Stored data entries:
Start of Block
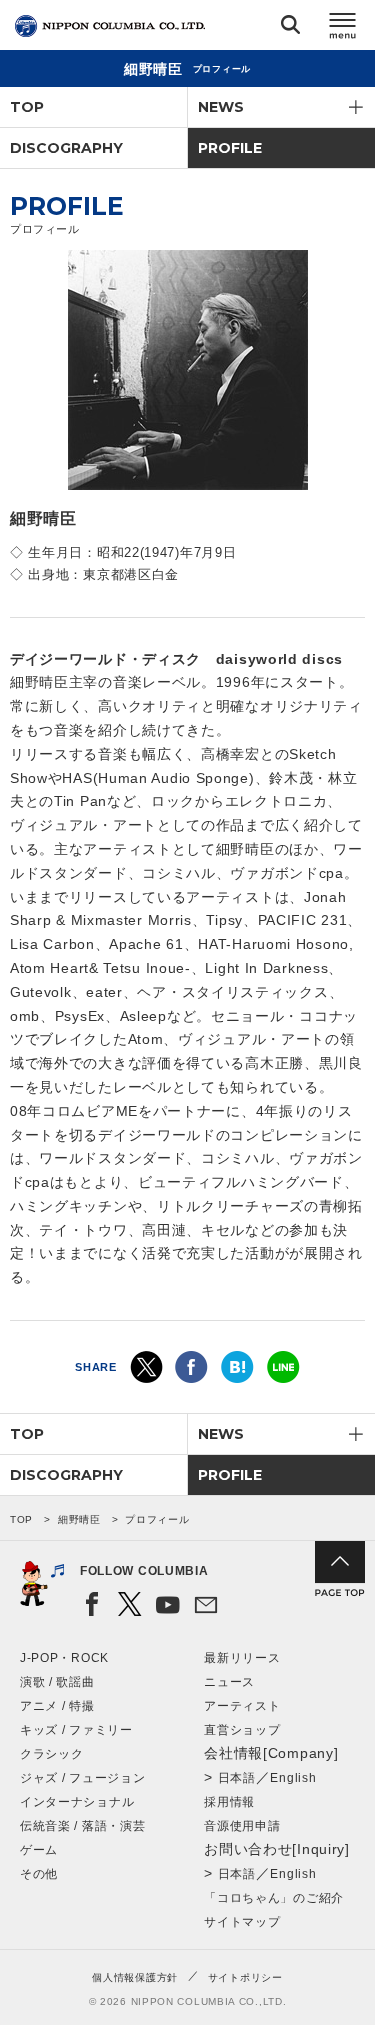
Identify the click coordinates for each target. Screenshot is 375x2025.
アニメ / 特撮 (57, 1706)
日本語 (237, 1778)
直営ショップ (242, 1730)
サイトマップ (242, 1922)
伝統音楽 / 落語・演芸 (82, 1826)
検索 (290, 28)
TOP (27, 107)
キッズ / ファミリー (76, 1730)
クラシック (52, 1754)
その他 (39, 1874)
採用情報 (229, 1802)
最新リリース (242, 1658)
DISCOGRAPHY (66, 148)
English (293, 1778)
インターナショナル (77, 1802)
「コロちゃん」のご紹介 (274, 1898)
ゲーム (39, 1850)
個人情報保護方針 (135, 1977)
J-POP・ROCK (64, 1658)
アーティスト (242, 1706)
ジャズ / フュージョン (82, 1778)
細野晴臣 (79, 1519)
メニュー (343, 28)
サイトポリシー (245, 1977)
End of Block
◆ YOUR GOAL:
Give all the records again, exactly, without images.

◆ ANSWER AREA:
Identify the click coordinates for each target. Screenshot is 375x2025.
アニメ / 特撮 (57, 1706)
日本語 (237, 1778)
直営ショップ (242, 1730)
サイトマップ (242, 1922)
伝統音楽 / 落語・演芸 (82, 1826)
検索 (290, 28)
TOP (27, 107)
キッズ / ファミリー (76, 1730)
クラシック (52, 1754)
その他 (39, 1874)
採用情報 (229, 1802)
最新リリース (242, 1658)
DISCOGRAPHY (66, 148)
English (293, 1778)
インターナショナル (77, 1802)
「コロちゃん」のご紹介 (274, 1898)
ゲーム (39, 1850)
個人情報保護方針 (135, 1977)
J-POP・ROCK (64, 1658)
アーティスト (242, 1706)
ジャズ / フュージョン (82, 1778)
細野晴臣 (79, 1519)
メニュー (343, 28)
サイトポリシー (245, 1977)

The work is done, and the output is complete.